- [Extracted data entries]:
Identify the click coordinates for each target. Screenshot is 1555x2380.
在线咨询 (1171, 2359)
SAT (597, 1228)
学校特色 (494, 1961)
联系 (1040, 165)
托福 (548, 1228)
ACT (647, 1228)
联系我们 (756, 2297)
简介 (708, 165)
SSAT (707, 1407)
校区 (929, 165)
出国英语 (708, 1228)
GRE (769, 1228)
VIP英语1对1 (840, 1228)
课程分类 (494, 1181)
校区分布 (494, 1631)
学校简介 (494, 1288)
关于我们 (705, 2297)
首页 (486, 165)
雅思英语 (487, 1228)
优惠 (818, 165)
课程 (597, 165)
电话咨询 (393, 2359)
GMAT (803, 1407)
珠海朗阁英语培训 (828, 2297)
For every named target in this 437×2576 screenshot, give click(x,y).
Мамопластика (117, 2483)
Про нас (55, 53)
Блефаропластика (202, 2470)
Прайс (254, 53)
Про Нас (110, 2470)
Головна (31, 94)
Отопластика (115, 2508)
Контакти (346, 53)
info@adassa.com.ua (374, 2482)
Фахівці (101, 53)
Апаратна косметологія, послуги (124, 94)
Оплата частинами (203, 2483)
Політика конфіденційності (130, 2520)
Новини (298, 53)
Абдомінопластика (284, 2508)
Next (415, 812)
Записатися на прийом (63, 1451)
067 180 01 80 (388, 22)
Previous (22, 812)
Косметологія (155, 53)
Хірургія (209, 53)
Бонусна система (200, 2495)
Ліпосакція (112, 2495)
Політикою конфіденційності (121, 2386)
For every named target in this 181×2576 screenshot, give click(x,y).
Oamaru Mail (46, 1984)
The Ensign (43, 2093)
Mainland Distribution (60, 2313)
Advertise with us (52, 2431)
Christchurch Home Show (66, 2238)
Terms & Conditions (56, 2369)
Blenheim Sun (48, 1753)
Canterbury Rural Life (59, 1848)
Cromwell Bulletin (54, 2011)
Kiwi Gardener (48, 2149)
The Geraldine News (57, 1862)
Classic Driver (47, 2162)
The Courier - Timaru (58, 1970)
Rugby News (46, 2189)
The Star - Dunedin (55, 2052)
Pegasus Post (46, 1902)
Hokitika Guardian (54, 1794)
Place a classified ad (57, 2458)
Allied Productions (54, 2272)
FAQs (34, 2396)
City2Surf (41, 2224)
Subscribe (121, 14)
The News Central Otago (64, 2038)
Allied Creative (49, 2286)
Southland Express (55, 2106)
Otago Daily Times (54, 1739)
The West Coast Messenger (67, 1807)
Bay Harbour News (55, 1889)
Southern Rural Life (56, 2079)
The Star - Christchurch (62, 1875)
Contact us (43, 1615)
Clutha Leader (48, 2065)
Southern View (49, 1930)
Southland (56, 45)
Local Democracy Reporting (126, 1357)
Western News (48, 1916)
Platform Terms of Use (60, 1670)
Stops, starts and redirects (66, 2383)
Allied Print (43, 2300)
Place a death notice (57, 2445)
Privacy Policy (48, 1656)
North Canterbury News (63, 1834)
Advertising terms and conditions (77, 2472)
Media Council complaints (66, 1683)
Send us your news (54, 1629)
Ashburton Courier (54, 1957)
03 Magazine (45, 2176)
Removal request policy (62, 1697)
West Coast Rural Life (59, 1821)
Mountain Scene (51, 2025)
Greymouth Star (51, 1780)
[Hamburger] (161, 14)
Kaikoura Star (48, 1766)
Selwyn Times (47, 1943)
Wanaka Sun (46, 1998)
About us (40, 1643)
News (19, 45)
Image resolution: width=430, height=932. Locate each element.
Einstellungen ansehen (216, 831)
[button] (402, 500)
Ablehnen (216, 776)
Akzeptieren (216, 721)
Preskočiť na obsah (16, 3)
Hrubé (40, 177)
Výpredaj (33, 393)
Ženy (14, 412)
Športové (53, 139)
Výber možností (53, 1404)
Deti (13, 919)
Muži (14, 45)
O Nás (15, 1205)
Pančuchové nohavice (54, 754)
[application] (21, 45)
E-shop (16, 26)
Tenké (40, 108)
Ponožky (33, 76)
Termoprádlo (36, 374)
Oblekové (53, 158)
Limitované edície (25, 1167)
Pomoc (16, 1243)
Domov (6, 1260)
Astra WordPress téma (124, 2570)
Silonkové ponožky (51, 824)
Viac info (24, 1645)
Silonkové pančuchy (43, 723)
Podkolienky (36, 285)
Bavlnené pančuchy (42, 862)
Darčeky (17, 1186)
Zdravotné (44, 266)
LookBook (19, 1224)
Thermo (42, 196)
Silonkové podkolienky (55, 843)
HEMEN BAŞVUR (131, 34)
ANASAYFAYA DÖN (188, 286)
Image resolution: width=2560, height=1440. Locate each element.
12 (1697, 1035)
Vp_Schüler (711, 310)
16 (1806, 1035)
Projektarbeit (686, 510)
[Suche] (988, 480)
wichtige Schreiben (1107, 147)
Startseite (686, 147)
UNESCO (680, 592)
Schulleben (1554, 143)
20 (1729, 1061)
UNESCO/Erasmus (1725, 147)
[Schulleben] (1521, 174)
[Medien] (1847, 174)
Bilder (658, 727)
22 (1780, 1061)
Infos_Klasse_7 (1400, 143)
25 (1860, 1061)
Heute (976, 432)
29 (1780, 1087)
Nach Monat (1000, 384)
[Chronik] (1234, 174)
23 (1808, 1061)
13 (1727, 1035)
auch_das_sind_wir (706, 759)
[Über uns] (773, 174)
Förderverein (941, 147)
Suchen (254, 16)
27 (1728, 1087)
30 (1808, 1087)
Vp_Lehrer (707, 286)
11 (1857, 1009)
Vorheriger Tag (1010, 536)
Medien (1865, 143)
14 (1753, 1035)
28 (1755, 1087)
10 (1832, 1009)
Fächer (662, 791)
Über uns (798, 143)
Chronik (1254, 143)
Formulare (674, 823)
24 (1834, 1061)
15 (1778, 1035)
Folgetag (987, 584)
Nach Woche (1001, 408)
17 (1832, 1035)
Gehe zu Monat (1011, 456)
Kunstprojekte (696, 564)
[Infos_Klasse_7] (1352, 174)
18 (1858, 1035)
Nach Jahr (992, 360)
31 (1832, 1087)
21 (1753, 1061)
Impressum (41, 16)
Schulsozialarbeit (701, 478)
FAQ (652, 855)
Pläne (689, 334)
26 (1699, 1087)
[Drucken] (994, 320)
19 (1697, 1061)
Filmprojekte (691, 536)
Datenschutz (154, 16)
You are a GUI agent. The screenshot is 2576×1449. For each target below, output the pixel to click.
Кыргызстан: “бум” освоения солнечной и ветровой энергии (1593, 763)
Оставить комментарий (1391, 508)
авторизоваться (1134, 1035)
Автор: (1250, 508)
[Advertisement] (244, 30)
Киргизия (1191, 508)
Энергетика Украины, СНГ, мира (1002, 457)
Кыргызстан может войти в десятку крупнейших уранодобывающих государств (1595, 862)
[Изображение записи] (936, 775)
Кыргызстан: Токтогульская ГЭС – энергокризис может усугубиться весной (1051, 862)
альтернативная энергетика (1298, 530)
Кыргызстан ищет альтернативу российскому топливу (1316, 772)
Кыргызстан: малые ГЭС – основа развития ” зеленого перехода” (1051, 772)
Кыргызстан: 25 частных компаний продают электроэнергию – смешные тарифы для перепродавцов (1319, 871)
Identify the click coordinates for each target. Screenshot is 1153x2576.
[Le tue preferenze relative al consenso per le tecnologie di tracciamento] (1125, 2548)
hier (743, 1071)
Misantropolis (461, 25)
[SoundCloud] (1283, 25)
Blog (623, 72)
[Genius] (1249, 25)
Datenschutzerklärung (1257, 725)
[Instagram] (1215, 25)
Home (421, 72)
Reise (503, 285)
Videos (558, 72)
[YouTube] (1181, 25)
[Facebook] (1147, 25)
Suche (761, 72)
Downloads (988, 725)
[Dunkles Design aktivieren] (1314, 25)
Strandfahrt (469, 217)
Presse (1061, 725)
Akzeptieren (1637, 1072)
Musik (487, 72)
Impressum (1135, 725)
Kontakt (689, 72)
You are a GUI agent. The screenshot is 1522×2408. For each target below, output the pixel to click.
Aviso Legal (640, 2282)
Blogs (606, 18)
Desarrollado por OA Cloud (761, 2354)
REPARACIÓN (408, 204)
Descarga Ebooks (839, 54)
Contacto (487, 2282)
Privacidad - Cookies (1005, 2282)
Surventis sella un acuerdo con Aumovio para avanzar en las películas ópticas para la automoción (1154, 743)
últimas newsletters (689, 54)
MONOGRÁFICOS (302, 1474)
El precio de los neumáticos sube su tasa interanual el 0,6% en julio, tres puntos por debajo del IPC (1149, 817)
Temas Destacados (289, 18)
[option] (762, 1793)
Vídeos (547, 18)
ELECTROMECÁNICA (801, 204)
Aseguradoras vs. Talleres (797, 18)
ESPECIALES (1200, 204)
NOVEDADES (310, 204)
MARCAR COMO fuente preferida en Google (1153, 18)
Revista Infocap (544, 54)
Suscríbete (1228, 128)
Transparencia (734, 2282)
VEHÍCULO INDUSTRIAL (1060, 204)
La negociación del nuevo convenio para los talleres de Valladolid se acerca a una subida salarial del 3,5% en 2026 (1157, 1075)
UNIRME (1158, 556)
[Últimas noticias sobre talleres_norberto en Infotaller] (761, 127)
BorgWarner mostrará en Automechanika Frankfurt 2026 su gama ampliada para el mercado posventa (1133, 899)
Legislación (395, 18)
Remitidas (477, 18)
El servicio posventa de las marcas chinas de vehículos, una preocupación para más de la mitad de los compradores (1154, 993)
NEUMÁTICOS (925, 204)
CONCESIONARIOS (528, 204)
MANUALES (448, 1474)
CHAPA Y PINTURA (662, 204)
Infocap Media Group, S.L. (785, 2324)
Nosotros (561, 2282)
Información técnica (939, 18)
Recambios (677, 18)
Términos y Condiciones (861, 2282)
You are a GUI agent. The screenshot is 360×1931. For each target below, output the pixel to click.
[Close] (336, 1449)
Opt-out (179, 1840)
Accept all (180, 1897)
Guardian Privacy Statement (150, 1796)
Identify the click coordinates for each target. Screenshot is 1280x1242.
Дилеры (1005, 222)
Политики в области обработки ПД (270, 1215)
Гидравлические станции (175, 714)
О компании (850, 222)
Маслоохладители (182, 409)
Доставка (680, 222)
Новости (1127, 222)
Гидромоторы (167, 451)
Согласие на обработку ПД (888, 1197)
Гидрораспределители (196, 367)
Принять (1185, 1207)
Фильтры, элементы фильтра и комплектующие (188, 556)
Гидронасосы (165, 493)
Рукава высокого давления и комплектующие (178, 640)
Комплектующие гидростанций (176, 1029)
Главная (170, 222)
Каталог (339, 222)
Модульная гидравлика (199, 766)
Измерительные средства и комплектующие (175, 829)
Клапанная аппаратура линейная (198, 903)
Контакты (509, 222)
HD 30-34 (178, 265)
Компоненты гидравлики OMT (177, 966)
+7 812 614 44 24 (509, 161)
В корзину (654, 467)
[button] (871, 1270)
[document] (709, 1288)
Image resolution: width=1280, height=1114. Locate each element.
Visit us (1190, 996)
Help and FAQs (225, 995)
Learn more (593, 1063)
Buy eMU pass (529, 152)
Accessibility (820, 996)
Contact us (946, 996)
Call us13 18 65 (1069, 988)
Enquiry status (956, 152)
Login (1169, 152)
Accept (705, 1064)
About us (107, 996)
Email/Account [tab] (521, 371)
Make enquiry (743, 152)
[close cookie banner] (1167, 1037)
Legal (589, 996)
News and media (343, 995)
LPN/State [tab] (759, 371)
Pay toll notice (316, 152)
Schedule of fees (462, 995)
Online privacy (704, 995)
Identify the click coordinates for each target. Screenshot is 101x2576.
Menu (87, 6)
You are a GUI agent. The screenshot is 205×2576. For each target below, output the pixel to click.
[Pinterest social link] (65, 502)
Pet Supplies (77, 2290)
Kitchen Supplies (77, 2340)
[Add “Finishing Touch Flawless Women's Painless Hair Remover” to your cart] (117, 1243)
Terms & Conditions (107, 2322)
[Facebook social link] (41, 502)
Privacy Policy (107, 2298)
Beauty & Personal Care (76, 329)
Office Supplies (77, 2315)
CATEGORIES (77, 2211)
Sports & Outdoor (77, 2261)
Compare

- [Work required]: Give the exact lines, and only those, from the line containing "Oamaru Mail (46, 1984)" through the line containing "Southland Express (55, 2106)" in the entries above.

- [Solution to this task]:
Oamaru Mail (46, 1984)
The Ensign (43, 2093)
Mainland Distribution (60, 2313)
Advertise with us (52, 2431)
Christchurch Home Show (66, 2238)
Terms & Conditions (56, 2369)
Blenheim Sun (48, 1753)
Canterbury Rural Life (59, 1848)
Cromwell Bulletin (54, 2011)
Kiwi Gardener (48, 2149)
The Geraldine News (57, 1862)
Classic Driver (47, 2162)
The Courier - Timaru (58, 1970)
Rugby News (46, 2189)
The Star - Dunedin (55, 2052)
Pegasus Post (46, 1902)
Hokitika Guardian (54, 1794)
Place a classified ad (57, 2458)
Allied Productions (54, 2272)
FAQs (34, 2396)
City2Surf (41, 2224)
Subscribe (121, 14)
The News Central Otago (64, 2038)
Allied Creative (49, 2286)
Southland Express (55, 2106)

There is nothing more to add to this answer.